Start by importing the necessary libraries:

```python model/model.py theme={"system"}
import torch
from transformers import AutoModelForCausalLM, AutoTokenizer
```

Specify the Hugging Face model checkpoint:

```python model/model.py theme={"system"}
CHECKPOINT = "mistralai/Mistral-7B-v0.1"

```

# Define the model class

Create a `Model` class that loads Mistral-7B and its tokenizer when the server starts:

```python model/model.py theme={"system"}
class Model:
    def __init__(self, **kwargs) -> None:
        self.tokenizer = None
        self.model = None

    def load(self):
        self.model = AutoModelForCausalLM.from_pretrained(
            CHECKPOINT, torch_dtype=torch.float16, device_map="auto"
        )
        self.tokenizer = AutoTokenizer.from_pretrained(CHECKPOINT)
```

# Implement inference

The `predict` function handles inference by tokenizing input, generating text, and decoding the output.

```python model/model.py theme={"system"}
    def predict(self, request: dict):
        prompt = request.pop("prompt")
        generate_args = {
            "max_new_tokens": request.get("max_new_tokens", 128),
            "temperature": request.get("temperature", 1.0),
            "top_p": request.get("top_p", 0.95),
            "top_k": request.get("top_k", 50),
            "repetition_penalty": 1.0,
            "use_cache": True,
            "do_sample": True,
            "eos_token_id": self.tokenizer.eos_token_id,
            "pad_token_id": self.tokenizer.pad_token_id,
        }

        input_ids = self.tokenizer(prompt, return_tensors="pt").input_ids.cuda()

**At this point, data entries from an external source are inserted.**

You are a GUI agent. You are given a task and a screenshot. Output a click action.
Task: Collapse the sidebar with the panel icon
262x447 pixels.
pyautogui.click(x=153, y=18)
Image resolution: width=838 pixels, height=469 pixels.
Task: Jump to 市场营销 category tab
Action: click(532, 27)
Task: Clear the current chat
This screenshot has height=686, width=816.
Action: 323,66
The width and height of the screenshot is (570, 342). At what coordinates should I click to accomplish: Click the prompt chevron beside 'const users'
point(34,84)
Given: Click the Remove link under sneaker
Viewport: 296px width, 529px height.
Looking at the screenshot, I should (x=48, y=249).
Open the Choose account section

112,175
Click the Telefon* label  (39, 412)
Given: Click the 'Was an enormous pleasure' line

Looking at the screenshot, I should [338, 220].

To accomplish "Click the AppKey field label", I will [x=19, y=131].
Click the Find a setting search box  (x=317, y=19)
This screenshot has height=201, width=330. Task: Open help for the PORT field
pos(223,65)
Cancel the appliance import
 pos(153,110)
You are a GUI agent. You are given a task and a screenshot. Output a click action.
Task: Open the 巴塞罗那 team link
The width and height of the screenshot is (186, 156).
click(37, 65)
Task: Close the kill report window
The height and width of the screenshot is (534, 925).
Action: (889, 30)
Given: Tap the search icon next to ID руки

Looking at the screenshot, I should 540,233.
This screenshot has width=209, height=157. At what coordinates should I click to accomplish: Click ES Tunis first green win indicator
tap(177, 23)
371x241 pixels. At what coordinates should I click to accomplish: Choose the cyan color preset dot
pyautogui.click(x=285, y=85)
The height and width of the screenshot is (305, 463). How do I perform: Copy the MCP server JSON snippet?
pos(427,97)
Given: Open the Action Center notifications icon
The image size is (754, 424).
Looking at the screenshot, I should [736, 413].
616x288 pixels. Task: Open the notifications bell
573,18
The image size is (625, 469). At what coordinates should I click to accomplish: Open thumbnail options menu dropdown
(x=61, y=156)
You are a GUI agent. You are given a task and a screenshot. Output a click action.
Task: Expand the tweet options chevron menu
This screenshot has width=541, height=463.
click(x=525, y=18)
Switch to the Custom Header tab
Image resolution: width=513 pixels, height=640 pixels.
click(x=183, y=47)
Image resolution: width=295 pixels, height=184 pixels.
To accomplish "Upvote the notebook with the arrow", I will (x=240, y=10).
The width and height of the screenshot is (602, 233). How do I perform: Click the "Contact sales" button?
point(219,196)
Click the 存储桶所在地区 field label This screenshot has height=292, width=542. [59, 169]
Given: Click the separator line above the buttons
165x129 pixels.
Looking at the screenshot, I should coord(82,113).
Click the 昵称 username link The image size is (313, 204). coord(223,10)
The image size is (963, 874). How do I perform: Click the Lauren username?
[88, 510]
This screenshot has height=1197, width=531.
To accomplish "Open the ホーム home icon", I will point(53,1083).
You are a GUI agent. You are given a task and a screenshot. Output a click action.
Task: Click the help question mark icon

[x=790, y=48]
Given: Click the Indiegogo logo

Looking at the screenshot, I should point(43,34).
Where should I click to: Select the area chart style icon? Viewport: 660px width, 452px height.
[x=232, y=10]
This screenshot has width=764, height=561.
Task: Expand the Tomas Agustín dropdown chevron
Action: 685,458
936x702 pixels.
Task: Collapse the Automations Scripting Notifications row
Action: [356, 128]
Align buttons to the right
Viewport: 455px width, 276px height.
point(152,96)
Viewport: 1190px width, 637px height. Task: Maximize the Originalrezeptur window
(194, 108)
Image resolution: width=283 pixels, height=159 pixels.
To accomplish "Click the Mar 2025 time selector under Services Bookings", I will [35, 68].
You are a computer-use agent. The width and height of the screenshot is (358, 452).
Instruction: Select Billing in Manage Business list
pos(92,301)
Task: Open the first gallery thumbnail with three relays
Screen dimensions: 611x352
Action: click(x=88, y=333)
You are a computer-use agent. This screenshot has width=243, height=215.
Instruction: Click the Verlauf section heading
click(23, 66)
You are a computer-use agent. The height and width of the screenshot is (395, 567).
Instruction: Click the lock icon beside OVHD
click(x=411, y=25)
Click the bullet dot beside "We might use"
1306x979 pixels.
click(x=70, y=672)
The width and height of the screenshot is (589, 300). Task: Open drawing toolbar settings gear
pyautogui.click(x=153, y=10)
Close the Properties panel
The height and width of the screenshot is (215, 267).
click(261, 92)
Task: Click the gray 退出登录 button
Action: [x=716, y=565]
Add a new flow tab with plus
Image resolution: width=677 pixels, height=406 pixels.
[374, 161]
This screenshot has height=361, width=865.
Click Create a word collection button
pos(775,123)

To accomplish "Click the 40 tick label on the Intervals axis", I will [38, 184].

        with torch.no_grad():
            output = self.model.generate(input_ids=input_ids, **generate_args)
            return self.tokenizer.decode(output[0])
```

# Configure your deployment

## Define dependencies

Specify the necessary Python packages in `config.yaml`:

```yaml config.yaml theme={"system"}
model_name: Mistral 7B
python_version: py311
requirements:
  - transformers==4.42.3
  - sentencepiece==0.1.99
  - accelerate==0.23.0
  - torch==2.0.1
  - numpy==1.26.4
```

## Allocate compute resources

Mistral-7B requires an NVIDIA A10G GPU for efficient inference:

```yaml config.yaml theme={"system"}
resources:
  accelerator: A10G
  use_gpu: true
```

# Deploy the model

Push your Truss to Baseten:

```bash theme={"system"}
$ truss push
```

Once deployed, call the model using the Truss CLI:

```bash theme={"system"}
$ truss predict --published -d '{"prompt": "What is a large language model?"}'
```

Or send a request to the API endpoint:

```python theme={"system"}
import requests

response = requests.post(
    "https://model-{yourmodelid}.api.baseten.co/production/predict",
    headers={"Authorization": "Bearer EMPTY"},
    json={"prompt": "Explain quantum computing in simple terms"}
)

print(response.json())
```

# Check for optimized engine support

For optimized performance we have open-source and Baseten optimized engines, such as Baseten's TensorRT-LLM, Baseten-Embeddings-Inference, vLLM and SGLang.